» **TO DO**
How many of the lines in the data contain "icon"? Give only the number.

:::::

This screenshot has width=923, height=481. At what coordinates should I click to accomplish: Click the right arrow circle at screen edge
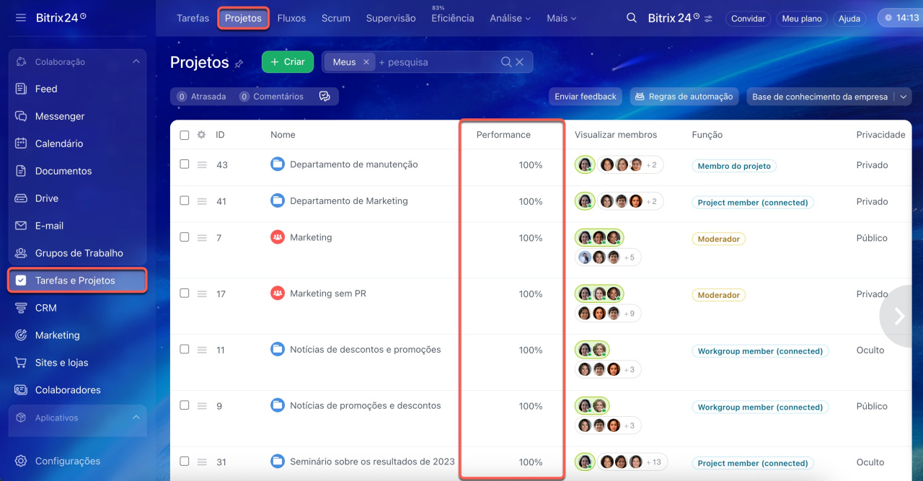[x=899, y=316]
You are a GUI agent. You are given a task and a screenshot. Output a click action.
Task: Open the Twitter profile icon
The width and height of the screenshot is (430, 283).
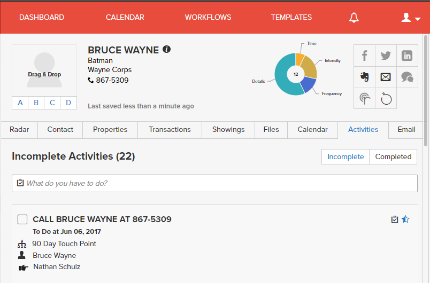(386, 56)
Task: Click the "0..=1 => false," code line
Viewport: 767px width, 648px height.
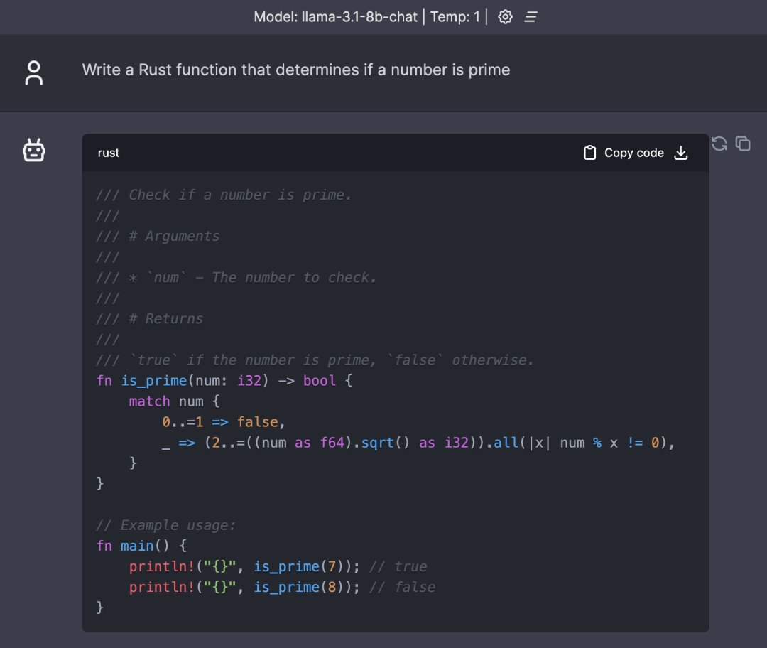Action: [x=223, y=422]
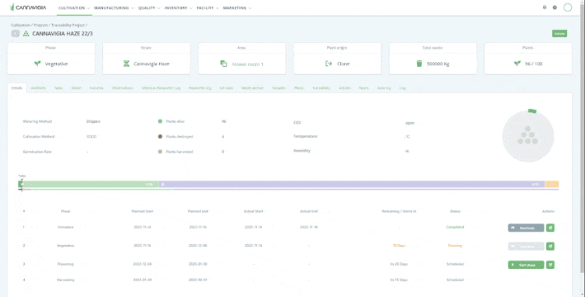Click the purple flowering segment of phase timeline

tap(352, 184)
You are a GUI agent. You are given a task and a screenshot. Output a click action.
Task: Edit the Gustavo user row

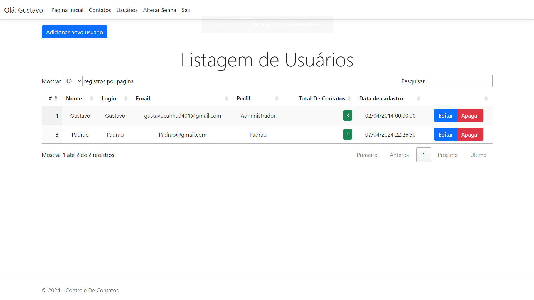[445, 115]
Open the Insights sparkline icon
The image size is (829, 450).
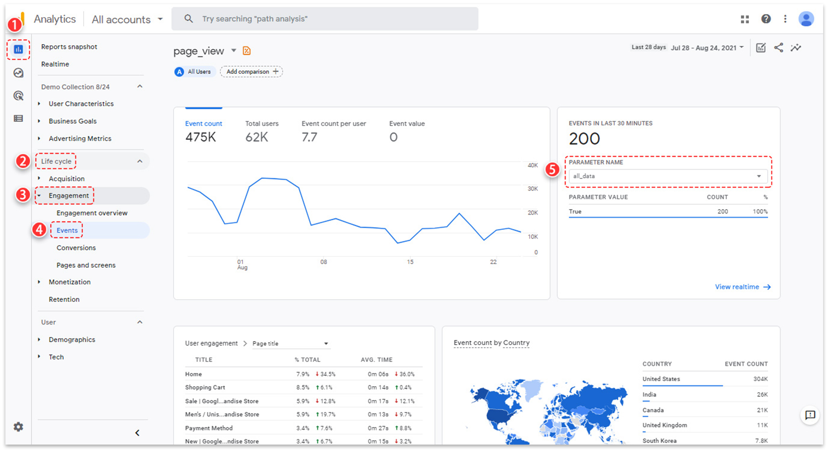796,48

:::::

» **SOLUTION BELOW**
2